ASSIGNED TASK
Below are the records. Gather each line that holds "agent".

Stored items from a collection:
* * * * * * * * *
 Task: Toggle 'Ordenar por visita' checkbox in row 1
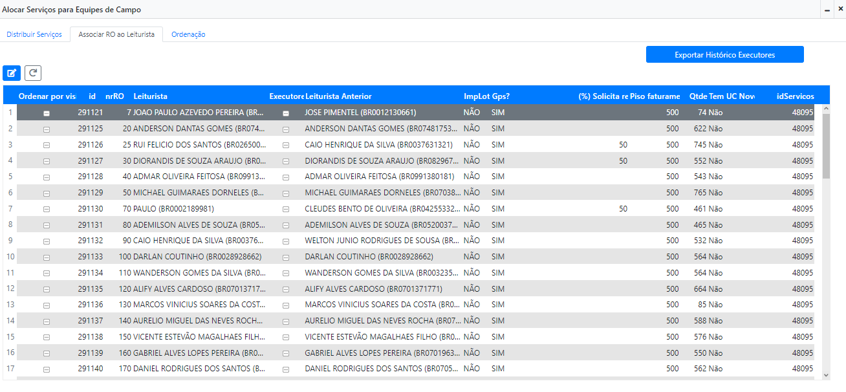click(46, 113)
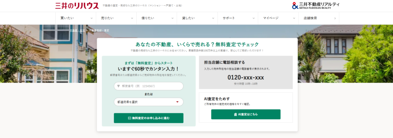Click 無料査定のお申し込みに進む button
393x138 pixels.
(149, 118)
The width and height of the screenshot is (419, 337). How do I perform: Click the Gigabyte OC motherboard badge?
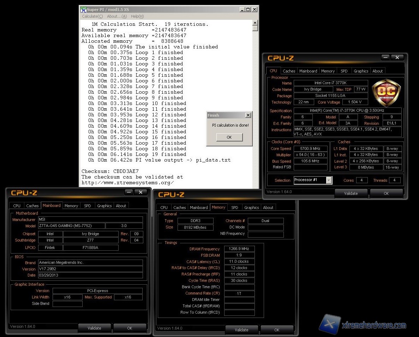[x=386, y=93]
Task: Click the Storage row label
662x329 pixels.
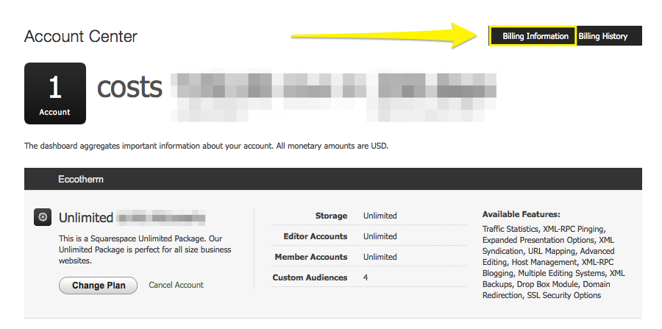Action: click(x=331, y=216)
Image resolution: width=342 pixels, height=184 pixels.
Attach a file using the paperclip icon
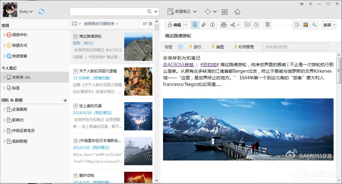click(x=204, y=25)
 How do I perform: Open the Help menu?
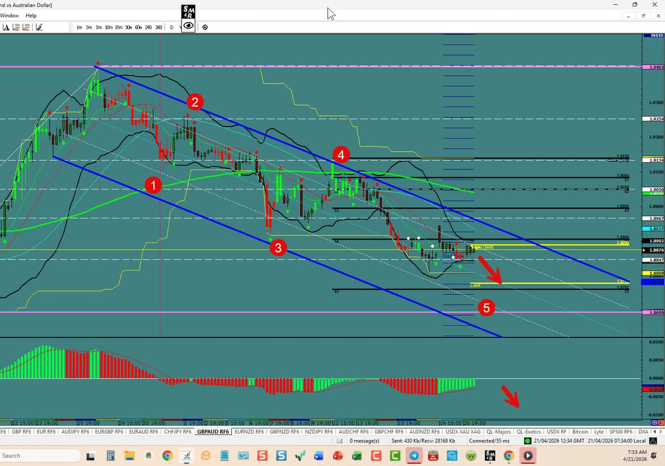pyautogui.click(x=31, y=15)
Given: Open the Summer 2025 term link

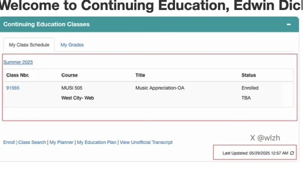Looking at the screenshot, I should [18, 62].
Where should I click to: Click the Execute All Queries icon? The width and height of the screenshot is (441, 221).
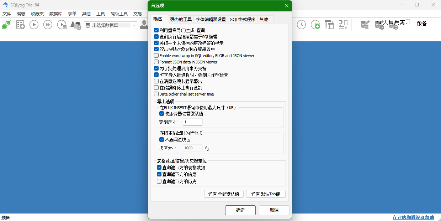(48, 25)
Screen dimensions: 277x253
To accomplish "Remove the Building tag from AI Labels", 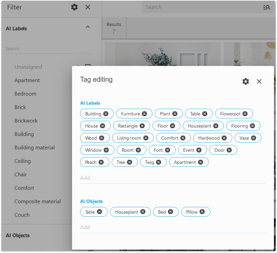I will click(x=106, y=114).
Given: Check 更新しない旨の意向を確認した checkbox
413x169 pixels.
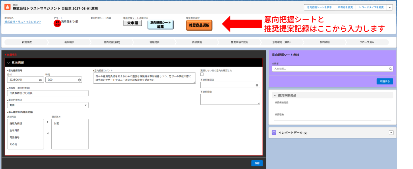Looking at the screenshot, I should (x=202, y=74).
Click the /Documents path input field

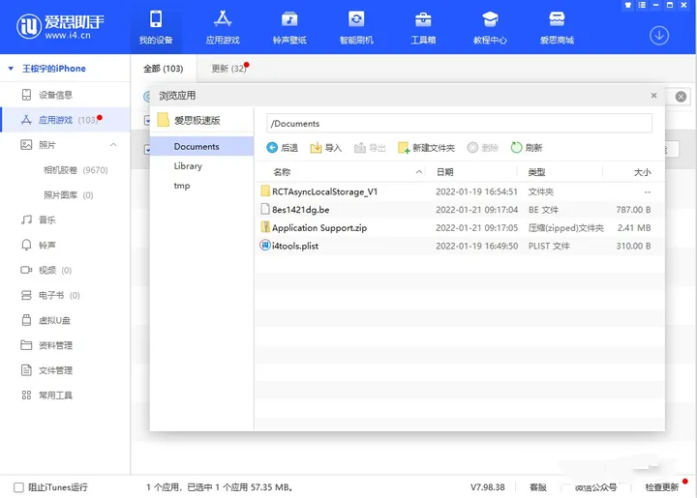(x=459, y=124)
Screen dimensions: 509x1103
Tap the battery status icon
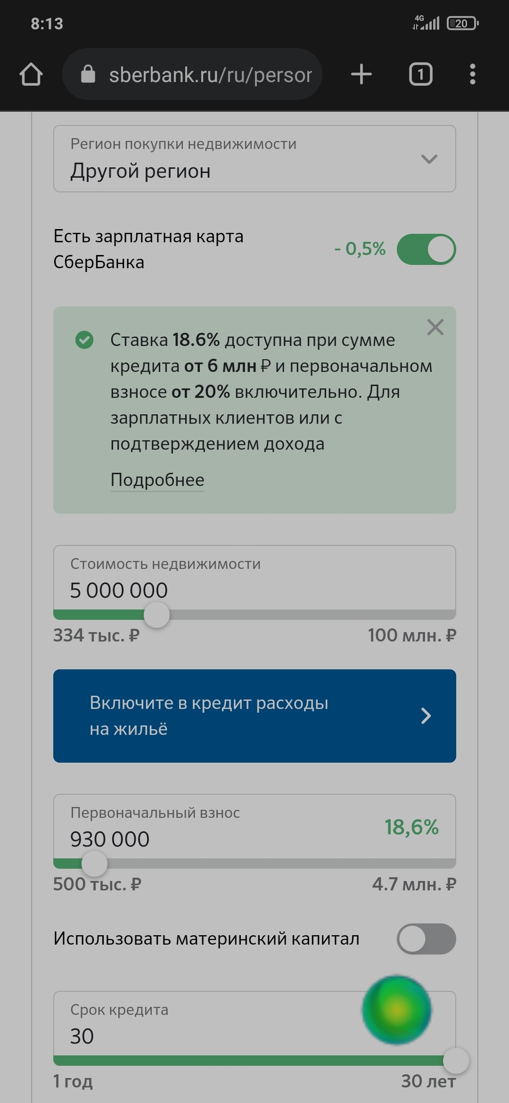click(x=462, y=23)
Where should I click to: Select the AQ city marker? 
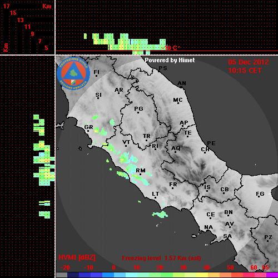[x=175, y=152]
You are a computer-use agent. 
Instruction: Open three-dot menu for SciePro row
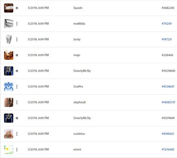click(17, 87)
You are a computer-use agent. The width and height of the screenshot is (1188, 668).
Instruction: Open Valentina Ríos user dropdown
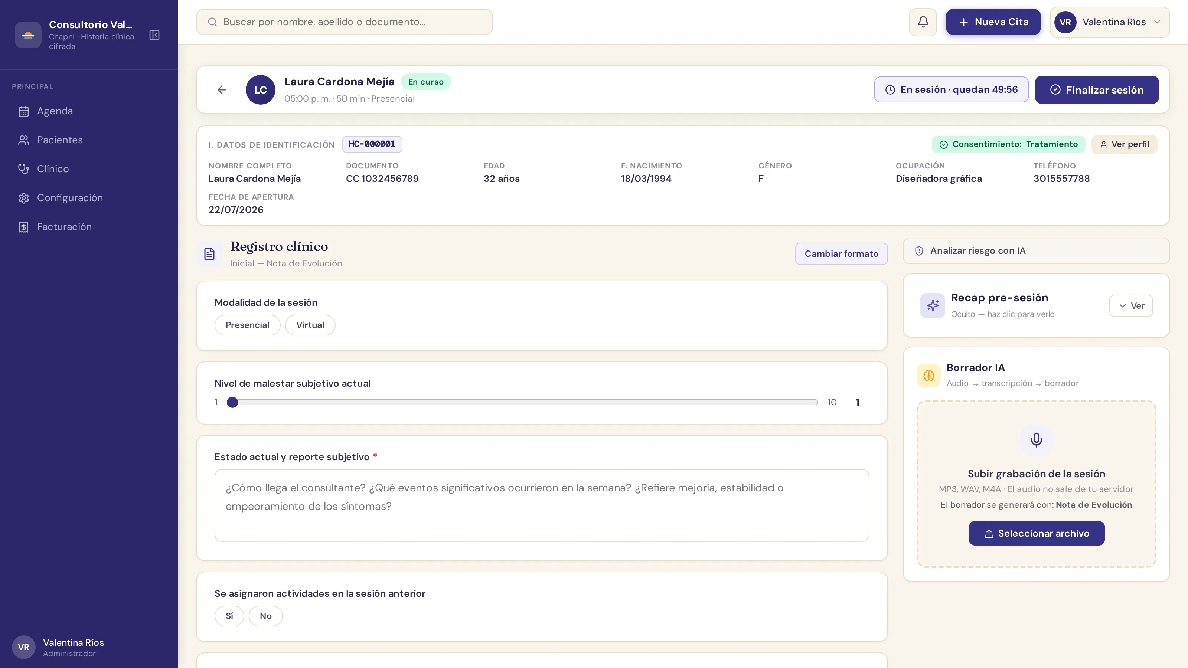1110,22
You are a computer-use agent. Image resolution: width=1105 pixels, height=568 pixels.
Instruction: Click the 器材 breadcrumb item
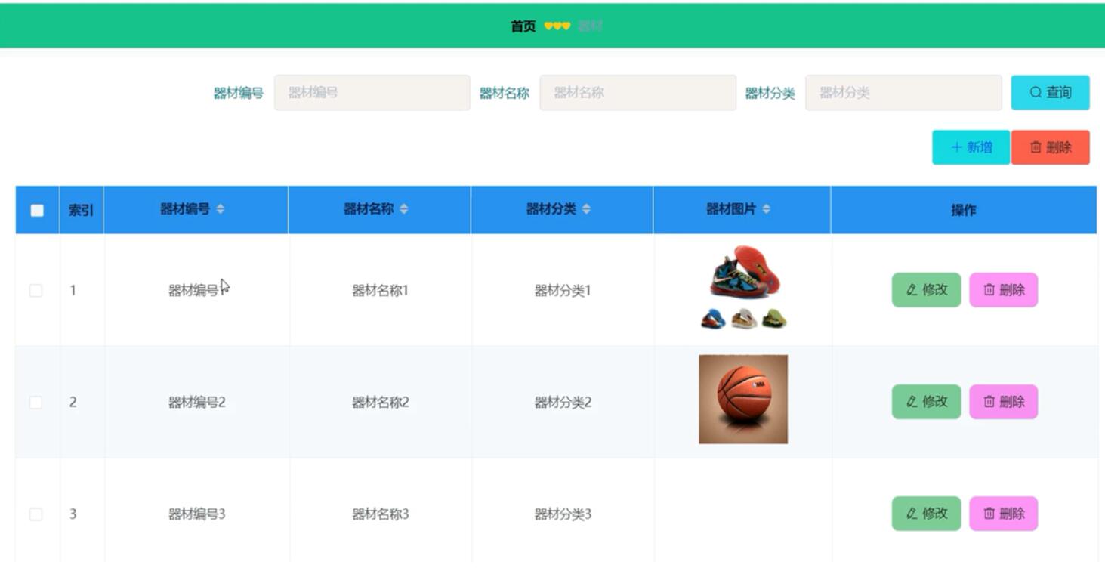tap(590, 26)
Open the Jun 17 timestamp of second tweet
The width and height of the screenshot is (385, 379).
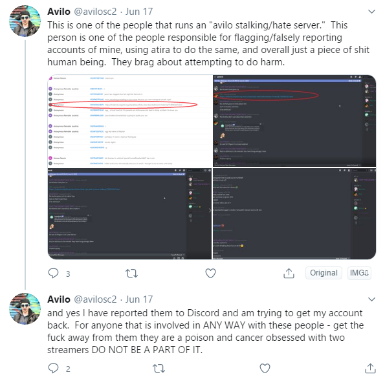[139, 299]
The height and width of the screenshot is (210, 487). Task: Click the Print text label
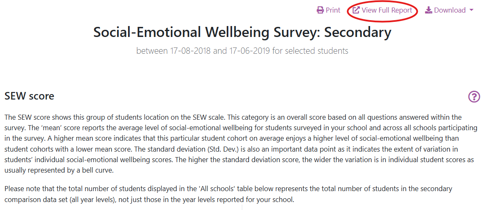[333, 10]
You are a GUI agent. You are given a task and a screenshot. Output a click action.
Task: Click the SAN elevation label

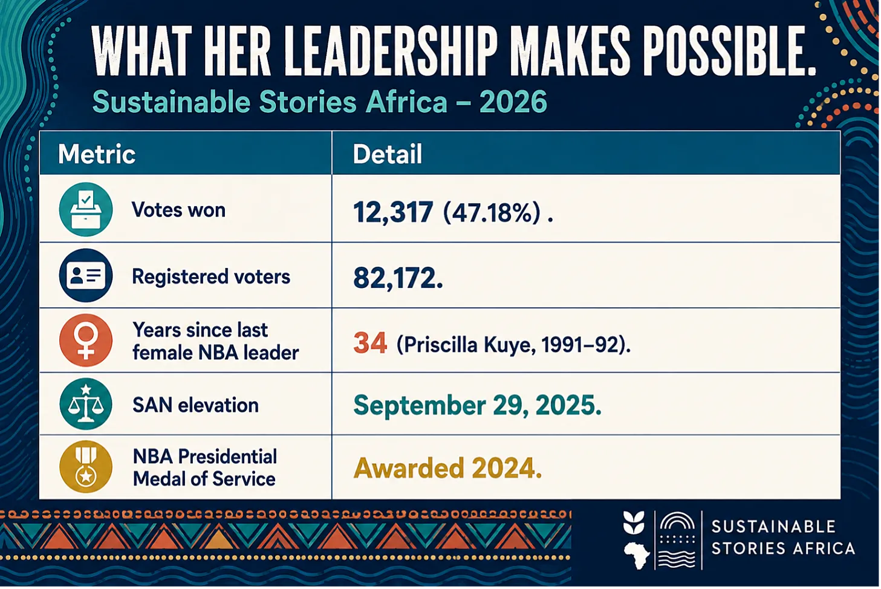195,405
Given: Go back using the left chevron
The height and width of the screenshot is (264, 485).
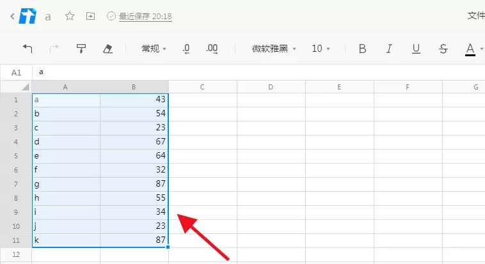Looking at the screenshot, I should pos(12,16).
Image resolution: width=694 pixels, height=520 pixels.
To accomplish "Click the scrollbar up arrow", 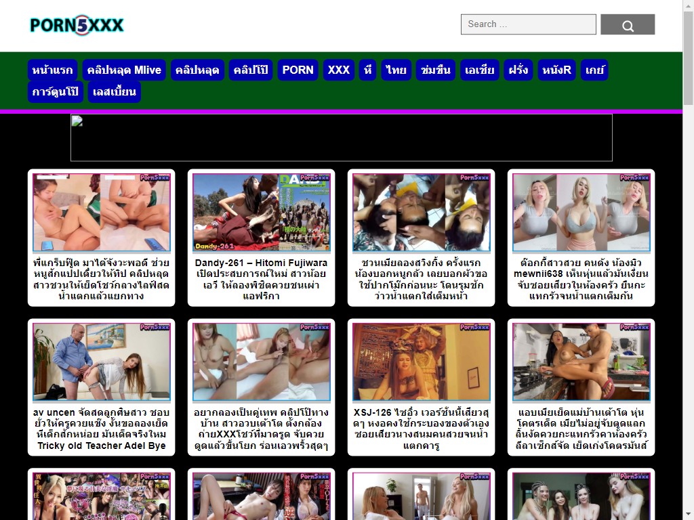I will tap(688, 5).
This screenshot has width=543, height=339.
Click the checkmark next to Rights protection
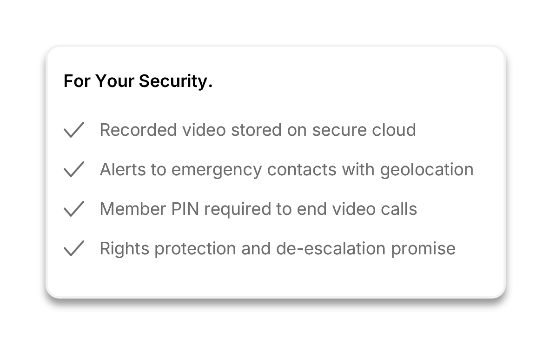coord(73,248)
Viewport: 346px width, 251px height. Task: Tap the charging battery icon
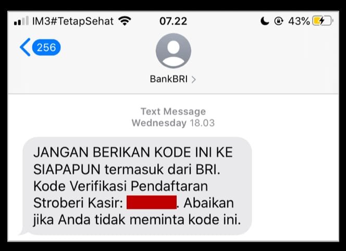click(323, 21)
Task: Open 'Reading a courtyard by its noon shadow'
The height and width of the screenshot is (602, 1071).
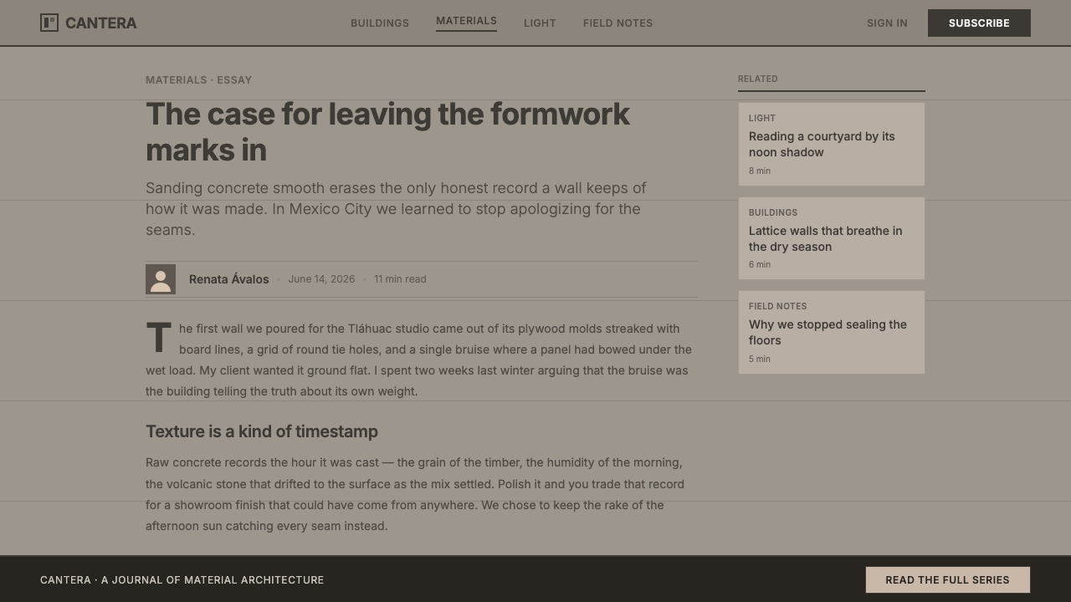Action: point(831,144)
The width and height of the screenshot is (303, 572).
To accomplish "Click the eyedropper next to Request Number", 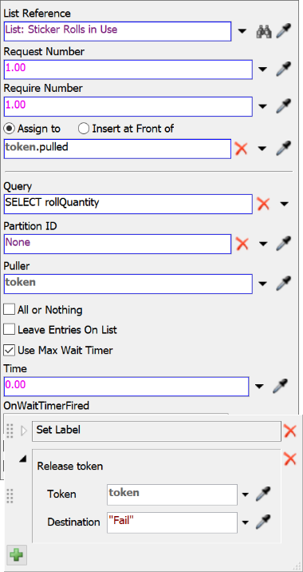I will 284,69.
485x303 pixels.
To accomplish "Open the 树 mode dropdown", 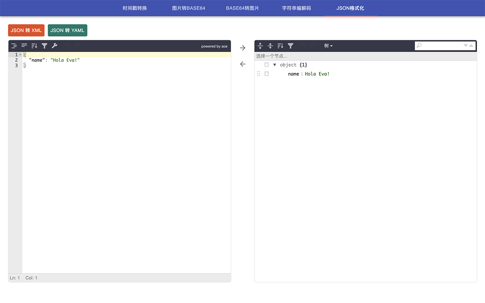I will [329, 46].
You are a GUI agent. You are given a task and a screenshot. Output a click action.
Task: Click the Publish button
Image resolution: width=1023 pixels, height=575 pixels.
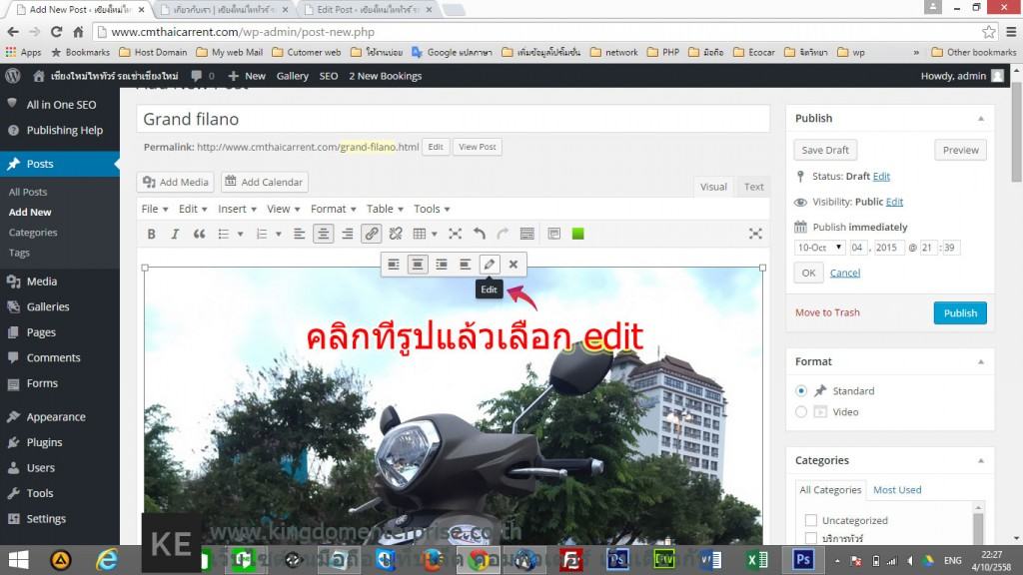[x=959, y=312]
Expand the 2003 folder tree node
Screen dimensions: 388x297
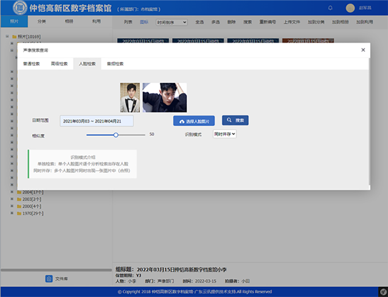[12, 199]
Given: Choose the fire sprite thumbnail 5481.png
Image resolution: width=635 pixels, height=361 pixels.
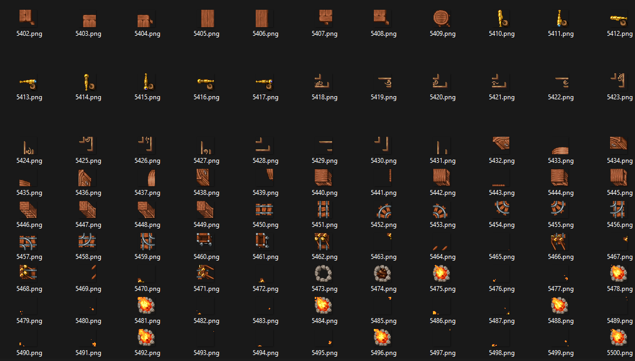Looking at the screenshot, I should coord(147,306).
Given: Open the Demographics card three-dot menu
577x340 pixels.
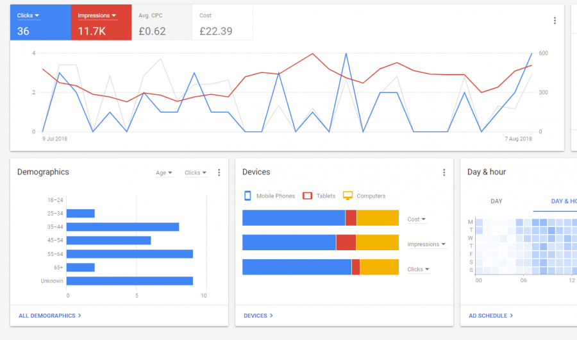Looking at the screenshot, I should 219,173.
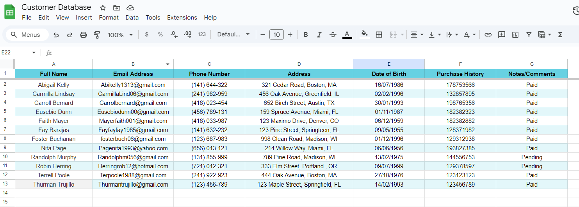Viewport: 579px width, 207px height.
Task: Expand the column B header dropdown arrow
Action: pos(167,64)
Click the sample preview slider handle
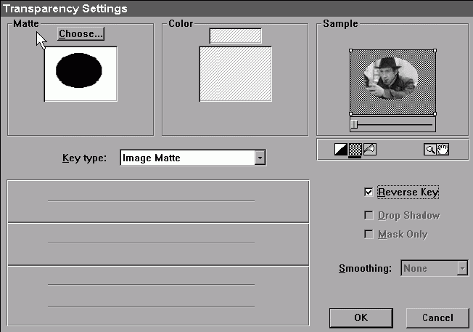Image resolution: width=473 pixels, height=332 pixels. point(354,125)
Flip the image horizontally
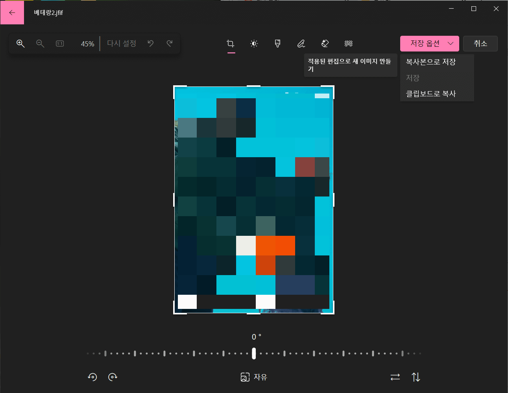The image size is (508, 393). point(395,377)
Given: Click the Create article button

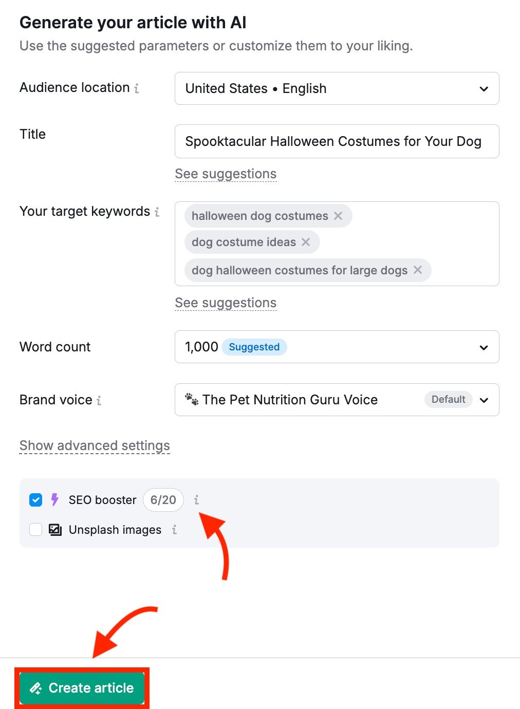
* * * * * * * * *
FINAL ANSWER
You are a computer-use agent. 
You are a computer-use agent. The width and height of the screenshot is (1188, 668).
You are a computer-use agent. Image resolution: width=1105 pixels, height=568 pixels.
You are a GUI agent. You are given a task and a screenshot. Output a click action.
You are a GUI agent. You are given a task and a screenshot. Output a click action.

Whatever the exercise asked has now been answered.